Never again. I would much rather pay in a supermarket than set foot in that clinic, so making out that free condoms are so easy for every woman to come by is simply untrue, in my experience.

LRDMaguliYaPomochTebeSRaboti · 04/09/2013 17:22

Not sure I fancy banana condoms! Grin

But good point - I know loads of teenagers who would simply end up leaving in that situation. Of course we could berate them, imply they're a bit stupid and irresponsible - but what would that solve?

chaoshayley · 04/09/2013 17:29

They smelt gross and DP loathes banana anyway, so the whole thing was pointless! Grin

I must have been about 17 or 18 at the time and felt that I couldn't leave, even after being kept waiting so long because A, there was nowhere else that I knew of that provided the same service in my town and B, as you say, I felt that that would have been irresponsible.

So the whole contraception business is a pretty difficult thing for teenagers to negotiate, even if you do decide to go down the non-hormonal route.

ithaka · 04/09/2013 17:30

LRD, I accept your apology for being combative - it is not appropriate when someone has opened up about their contraceptive choices, but I can forgive and move on.

I have never belittled women I didn't deem to be as intelligent as me - my very point was I did not understand why women, who I tend to assume are intelligent, make contraceptive choices that could damage their health.

Unpleasant clinics have now been suggested as a possible reason. Is that the only reason?

MooncupGoddess · 04/09/2013 17:30

I can quite imagine, chaos. The sexual health clinic I visited (in an attempt to get a diaphragm, which they then lost before I could pick it up) seemed designed both aesthetically and organisationally to make us clients feel consumed with shame and regret at our wanton sex lives.

Generally I think that any argument condemning large sections of society for being stupid is misconceived. As a modern society we should be able to set up systems that work for people of all levels of intelligence and education.

Bubbles1066 · 04/09/2013 17:31

I'm not sure some Doctors even know the pill has side effects. My GP for example, when I had a very scary experience whilst on the pill where one side of my face went numb and I couldn't speak, never suggested it might be the pill. Even though she prescribed it for me. Even though circulation problems are an acknowledged side effect. It's like the pill is seen as just normal - not even like a drug. It's just what you take, it can't be the problem. I wonder if you had side effects on any other drug would they listen too or just dismiss? The cavalier attitude to hormonal contraception is very scary.

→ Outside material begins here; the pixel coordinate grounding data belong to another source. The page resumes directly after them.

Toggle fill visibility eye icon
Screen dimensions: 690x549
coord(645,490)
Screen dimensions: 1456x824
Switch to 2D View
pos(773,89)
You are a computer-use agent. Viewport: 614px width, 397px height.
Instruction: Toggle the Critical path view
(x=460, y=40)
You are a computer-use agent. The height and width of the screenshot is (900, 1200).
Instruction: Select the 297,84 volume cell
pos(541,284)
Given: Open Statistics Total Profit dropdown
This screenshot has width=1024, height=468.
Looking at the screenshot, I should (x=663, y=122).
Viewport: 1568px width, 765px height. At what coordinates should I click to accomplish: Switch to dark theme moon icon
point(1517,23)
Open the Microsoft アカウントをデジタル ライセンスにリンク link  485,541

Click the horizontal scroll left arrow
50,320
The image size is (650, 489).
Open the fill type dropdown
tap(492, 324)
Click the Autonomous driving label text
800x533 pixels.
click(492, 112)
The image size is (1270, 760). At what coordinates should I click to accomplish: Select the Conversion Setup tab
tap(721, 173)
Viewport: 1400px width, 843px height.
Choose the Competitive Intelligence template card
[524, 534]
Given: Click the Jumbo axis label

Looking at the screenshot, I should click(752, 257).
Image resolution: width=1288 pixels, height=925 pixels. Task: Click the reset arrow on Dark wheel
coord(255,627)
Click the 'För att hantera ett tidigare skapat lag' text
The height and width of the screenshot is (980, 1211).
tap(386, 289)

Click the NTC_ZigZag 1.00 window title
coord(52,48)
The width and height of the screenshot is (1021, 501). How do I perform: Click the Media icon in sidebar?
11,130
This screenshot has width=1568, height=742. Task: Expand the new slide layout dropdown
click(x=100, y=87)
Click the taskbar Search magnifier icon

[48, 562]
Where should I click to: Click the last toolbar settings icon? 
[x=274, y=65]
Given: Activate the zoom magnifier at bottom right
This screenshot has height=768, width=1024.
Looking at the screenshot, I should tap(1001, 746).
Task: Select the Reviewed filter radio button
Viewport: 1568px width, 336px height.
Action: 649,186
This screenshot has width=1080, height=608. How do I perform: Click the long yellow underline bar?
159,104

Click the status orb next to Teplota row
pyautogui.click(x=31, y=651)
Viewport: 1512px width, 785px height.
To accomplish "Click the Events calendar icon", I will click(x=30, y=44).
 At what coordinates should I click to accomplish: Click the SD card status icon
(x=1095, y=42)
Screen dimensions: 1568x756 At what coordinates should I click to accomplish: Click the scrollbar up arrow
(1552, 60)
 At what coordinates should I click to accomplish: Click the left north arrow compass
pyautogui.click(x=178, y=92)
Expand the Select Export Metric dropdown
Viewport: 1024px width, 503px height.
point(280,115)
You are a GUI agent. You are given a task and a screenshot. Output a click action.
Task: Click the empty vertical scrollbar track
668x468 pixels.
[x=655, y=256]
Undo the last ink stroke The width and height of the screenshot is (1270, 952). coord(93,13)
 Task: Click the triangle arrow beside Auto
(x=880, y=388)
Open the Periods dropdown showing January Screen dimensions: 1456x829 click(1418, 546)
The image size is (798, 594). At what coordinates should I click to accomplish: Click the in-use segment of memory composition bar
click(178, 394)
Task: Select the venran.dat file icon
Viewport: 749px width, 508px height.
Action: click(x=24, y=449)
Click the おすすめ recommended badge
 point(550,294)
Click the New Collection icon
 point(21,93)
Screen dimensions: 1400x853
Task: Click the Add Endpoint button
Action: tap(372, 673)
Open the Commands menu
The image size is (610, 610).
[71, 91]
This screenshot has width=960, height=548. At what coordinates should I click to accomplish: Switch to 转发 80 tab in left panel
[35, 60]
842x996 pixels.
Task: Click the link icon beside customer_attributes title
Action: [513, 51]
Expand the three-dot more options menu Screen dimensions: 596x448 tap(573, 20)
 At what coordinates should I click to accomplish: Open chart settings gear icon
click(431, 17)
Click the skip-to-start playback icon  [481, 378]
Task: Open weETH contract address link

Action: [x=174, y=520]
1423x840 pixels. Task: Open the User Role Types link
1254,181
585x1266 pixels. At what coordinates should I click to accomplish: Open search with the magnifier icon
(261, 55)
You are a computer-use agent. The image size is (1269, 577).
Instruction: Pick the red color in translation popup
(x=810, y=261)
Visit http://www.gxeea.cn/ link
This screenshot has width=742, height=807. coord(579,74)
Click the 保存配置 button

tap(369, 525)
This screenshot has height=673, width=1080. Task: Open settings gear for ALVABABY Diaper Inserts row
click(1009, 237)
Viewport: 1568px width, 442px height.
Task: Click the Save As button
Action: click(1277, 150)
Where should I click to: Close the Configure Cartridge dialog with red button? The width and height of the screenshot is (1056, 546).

I haven't touched hormones since that episode and thankfully haven't had another event. After I had DD I went to family planning, told nurse about numb face experience. She nodded, wrote it down and suggested .... the pill!. They don't seem to know the contraindications themselves.

LRDMaguliYaPomochTebeSRaboti · 04/09/2013 17:31

That is gracious of you, and I'm grateful to you for recognizing you were being inappropriate too.

Your posts were most certainly belittling women, IMO. I and other actually had to point out to you the implications of your claims that 'everyone' could read a packet.

These things matter really quite a lot.

If you re-read the thread, you will see many suggestions other than unpleasant clinics have been made, so obviously they are not the only reason.